» **WHAT TO PRODUCE**
Beginning with the line containing "Given: Click the 功效宣称 label cell" and going on through the line containing "The width and height of the screenshot is (1568, 488).", the lines below are to be returned exactly, pictures excluded and nothing added.

» **RECORDS**
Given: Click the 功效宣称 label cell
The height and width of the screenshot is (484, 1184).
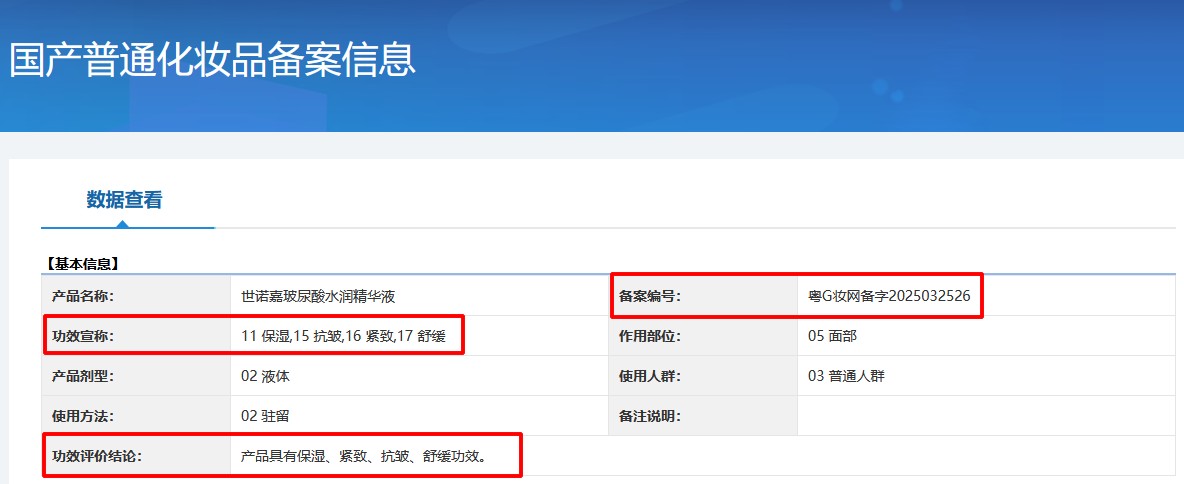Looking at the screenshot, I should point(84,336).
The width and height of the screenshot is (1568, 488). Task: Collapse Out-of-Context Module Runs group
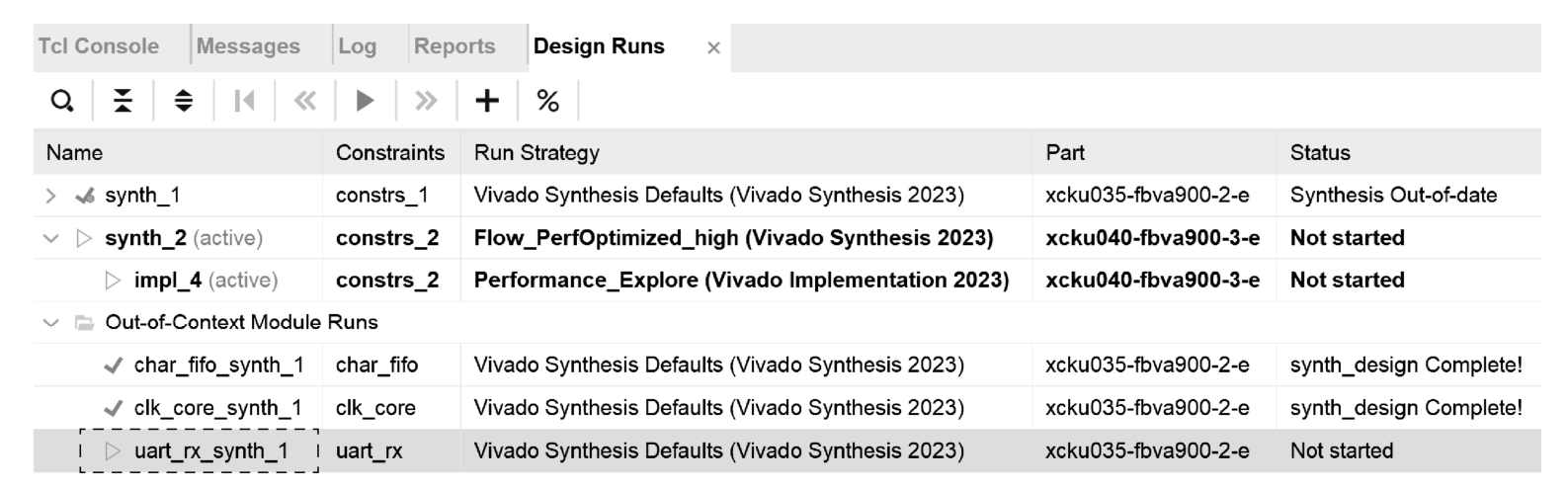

==

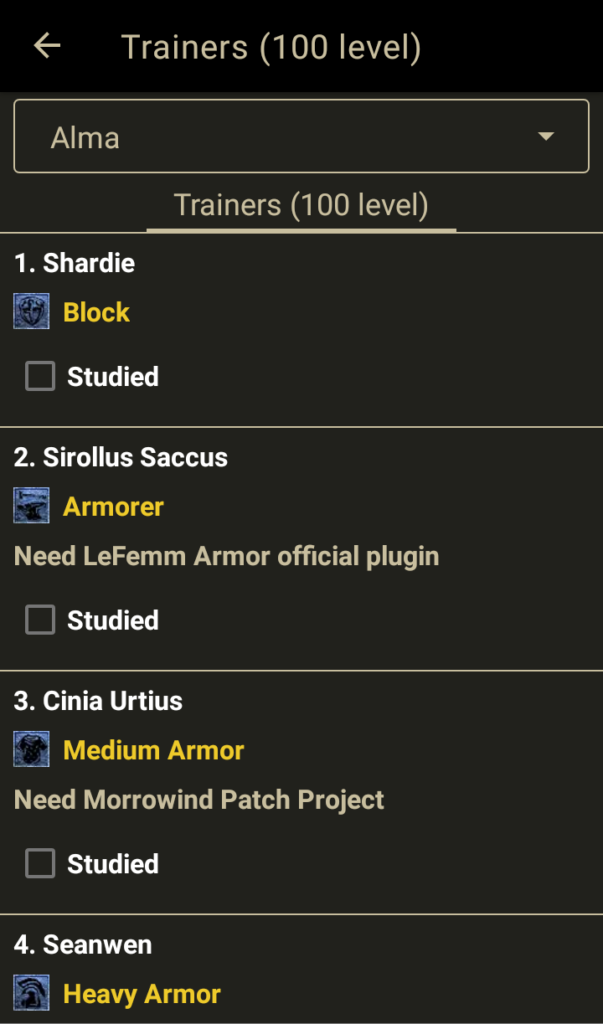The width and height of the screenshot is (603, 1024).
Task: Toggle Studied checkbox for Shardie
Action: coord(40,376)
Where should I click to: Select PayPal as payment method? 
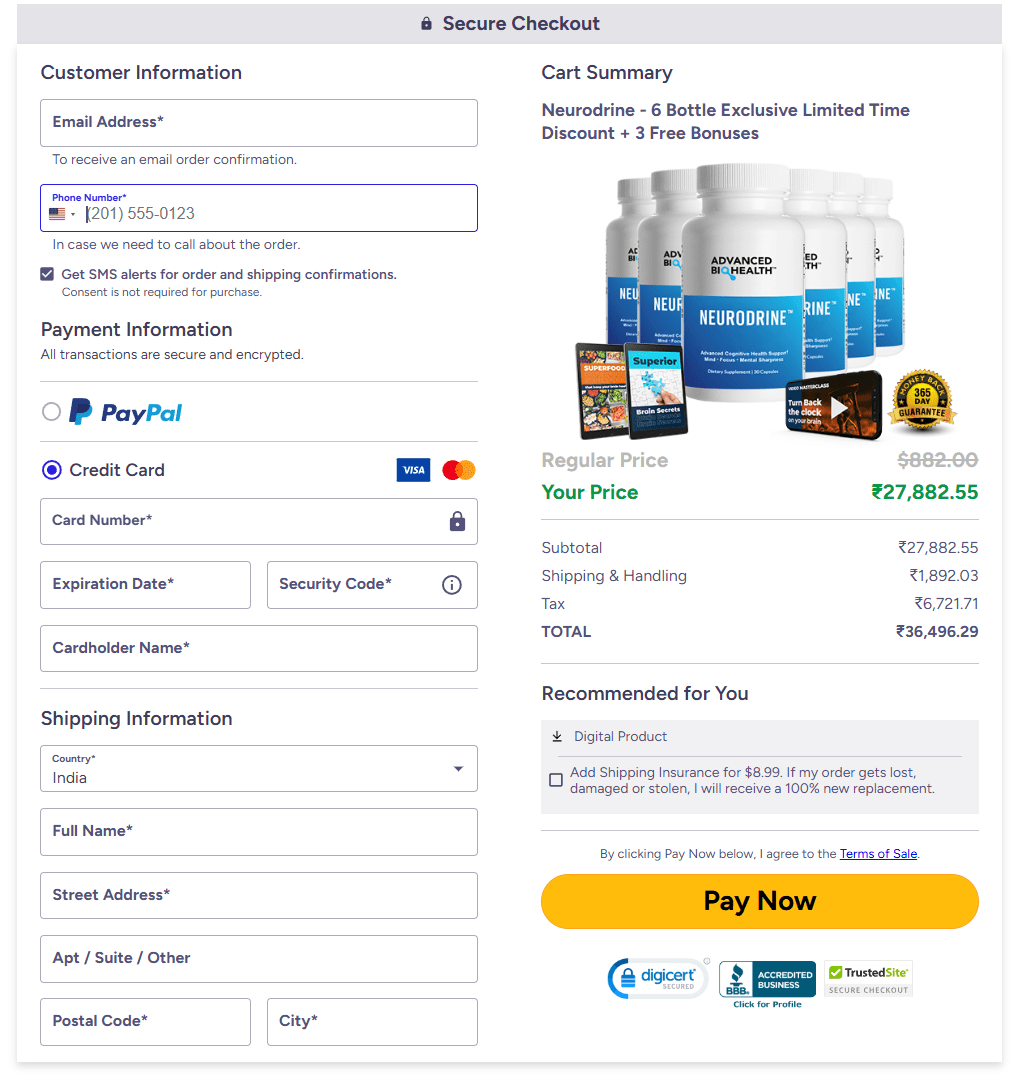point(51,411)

» **RESPONSE FOR THIS EXERCISE**
Given: Click the 功效宣称 label cell
The height and width of the screenshot is (484, 1184).
Looking at the screenshot, I should point(84,336).
The width and height of the screenshot is (1568, 488). Task: Collapse Out-of-Context Module Runs group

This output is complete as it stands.